● DATA FOR THE TASK:
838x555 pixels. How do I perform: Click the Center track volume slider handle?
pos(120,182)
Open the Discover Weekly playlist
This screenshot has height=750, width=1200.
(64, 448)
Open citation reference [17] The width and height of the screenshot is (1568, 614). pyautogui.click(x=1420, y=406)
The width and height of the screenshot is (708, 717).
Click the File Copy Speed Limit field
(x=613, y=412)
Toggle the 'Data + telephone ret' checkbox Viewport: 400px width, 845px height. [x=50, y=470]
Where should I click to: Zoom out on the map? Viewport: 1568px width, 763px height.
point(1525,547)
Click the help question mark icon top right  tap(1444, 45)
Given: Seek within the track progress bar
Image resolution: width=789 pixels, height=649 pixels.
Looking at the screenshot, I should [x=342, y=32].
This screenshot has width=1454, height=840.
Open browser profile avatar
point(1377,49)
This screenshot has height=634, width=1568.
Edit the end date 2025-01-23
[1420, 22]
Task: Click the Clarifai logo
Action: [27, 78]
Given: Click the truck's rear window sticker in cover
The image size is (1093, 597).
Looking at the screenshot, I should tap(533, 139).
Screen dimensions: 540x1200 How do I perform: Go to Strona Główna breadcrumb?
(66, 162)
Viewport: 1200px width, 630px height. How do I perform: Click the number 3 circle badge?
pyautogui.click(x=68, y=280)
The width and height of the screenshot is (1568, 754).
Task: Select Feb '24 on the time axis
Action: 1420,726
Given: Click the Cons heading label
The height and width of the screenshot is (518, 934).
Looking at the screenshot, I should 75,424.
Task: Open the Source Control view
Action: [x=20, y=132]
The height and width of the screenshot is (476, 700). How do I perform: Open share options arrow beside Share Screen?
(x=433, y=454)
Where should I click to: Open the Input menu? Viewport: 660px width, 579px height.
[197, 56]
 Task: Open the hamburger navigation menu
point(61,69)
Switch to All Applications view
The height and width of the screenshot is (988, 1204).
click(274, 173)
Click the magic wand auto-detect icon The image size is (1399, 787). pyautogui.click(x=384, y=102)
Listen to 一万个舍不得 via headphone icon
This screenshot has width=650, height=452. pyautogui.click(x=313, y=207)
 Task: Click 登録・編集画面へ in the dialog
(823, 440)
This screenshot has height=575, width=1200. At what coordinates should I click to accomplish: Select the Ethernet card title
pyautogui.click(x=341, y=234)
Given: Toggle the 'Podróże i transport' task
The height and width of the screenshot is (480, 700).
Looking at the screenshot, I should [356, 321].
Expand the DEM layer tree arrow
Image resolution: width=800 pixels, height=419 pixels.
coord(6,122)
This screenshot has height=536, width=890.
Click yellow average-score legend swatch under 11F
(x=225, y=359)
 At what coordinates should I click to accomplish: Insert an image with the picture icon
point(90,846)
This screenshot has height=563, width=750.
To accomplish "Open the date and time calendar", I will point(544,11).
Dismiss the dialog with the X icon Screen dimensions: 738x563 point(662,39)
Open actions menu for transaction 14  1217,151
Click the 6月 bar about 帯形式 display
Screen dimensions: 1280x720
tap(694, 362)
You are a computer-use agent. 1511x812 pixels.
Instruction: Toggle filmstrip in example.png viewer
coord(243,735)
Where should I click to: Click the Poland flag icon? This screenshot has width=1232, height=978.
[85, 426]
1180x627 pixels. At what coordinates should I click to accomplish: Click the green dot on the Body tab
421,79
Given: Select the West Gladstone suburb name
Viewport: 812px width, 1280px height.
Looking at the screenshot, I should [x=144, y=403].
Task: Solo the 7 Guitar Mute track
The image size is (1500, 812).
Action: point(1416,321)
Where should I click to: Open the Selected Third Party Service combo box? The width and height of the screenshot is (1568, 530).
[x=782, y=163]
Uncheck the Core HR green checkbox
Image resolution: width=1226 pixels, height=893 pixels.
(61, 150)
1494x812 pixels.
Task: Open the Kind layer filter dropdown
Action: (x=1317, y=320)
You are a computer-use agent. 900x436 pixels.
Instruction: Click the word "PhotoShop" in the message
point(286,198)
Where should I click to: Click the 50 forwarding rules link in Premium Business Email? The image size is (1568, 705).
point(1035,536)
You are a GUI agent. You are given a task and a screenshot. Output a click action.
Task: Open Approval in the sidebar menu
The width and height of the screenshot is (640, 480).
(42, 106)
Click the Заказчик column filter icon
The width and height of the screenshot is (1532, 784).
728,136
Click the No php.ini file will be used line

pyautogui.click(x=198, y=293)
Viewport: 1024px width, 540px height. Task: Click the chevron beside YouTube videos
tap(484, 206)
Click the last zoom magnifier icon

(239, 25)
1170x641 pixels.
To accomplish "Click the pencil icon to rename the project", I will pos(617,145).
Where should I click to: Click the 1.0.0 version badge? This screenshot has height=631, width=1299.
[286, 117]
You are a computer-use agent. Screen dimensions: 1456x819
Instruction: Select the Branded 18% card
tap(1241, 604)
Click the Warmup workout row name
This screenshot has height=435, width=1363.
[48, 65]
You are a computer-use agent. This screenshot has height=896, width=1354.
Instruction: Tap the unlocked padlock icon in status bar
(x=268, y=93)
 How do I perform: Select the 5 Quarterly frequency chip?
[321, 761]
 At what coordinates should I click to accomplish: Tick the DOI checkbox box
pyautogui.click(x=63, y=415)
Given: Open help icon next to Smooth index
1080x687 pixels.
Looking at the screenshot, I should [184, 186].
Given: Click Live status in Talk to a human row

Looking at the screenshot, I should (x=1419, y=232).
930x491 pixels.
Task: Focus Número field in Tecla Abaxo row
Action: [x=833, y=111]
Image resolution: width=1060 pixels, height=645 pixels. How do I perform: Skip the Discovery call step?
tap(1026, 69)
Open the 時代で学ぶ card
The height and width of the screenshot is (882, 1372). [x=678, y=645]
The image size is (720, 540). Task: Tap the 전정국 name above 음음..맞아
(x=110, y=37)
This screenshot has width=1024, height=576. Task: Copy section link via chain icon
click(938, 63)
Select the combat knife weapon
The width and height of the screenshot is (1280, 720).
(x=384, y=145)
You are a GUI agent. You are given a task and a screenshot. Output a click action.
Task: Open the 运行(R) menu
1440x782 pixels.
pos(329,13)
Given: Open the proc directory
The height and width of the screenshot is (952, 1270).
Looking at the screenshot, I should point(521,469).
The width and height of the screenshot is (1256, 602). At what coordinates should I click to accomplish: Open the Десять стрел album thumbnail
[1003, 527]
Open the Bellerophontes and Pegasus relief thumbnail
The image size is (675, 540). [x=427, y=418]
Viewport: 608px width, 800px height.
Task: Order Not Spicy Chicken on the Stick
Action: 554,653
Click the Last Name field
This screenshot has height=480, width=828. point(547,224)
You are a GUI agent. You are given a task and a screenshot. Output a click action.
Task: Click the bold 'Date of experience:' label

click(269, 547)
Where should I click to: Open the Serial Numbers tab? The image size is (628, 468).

● TASK GOAL: Using the entries above, return each line in which the word "help" occurs.

● OUTPUT OF THE TASK:
Click the help question mark icon top right  tap(1444, 45)
Given: Open help icon next to Smooth index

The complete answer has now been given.